Neues Konzept soll in Kürze präsentiert werden

Ihr habt es in den vergangenen Tagen den Medien entnehmen können: Großveranstaltungen bleiben bis zum 31. August deutschlandweit verboten. Das Bundesland Berlin hat nun noch einen oben drauf gesetzt und bis zum 24. Oktober alle Großveranstaltungen mit mehr als 5.000 Teilnehmern untersagt.

Das betrifft natürlich auch die Internationale Funkausstellung in Berlin. Während man vor ein paar Wochen vielleicht noch die Hoffnung hatte, dass spätestens im Sommer wieder Normalität einkehrt, dürfte spätestens seit April klar sein: Das Coronavirus und dessen Auswirkungen werden uns noch eine ganze Weile verfolgen.


Bereits jetzt hat die Messe Berlin bekannt gegeben, dass die IFA in diesem Jahr nicht wie normal stattfinden wird. Aber sie soll eben stattfinden.

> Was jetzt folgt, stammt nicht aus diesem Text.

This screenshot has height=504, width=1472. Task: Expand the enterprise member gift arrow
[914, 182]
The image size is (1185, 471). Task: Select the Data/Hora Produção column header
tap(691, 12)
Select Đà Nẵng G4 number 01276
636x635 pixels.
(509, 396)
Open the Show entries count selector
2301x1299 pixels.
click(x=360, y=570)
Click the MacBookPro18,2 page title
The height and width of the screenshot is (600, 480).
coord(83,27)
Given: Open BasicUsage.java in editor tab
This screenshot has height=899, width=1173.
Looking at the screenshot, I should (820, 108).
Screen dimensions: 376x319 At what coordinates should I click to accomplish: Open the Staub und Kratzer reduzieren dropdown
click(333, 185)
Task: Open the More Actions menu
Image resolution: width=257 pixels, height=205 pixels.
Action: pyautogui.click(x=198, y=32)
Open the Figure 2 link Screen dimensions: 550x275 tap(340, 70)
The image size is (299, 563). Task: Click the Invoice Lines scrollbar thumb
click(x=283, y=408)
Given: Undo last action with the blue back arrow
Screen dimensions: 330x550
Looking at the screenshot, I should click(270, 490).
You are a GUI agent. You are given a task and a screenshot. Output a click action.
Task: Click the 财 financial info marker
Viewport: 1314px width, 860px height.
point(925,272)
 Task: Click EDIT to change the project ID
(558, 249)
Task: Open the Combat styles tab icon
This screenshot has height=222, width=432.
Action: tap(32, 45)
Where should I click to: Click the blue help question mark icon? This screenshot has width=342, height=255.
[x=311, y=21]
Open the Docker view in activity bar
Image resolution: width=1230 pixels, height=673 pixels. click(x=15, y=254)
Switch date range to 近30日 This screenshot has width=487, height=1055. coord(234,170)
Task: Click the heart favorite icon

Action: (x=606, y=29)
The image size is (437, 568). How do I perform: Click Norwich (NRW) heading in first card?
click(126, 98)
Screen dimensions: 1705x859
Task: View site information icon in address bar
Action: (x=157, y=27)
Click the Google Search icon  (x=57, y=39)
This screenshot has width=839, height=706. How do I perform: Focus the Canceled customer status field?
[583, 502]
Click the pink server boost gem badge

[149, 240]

So schreibt man auf Twitter: „Die Planungen für ein Konzept, mit dem die IFA ihre Kernfunktionen für unsere Branche erfüllen kann – als globales Schaufenster für technologische Innovationen und wichtiger Treffpunkt für Marken, Hersteller, Einzelhändler und Medien, sind weit fortgeschritten.“

Wird die IFA in diesem Jahr eine Online-Messe?

Die Details rund um dieses neue Konzept will man in der nahen Zukunft präsentieren. Und wir fragen uns natürlich: Wie kann das aussehen? Selbst wenn man das öffentliche Publikum von der Messe verbannt, würde man die 5.000 Teilnehmer mehr als locker sprengen. Entscheidet man sich für eine Online-Messe? Oder findet man doch einen anderen Weg?

Natürlich sagt uns der gesunde Menschenverstand, dass eine Messe mit internationalem Publikum in der aktuellen Lage keine gesunde Idee wäre. Man darf also gespannt sein, was am Ende dabei raus kommt. Für uns wäre es übrigens die zehnte IFA, ein rundes Jubiläum also.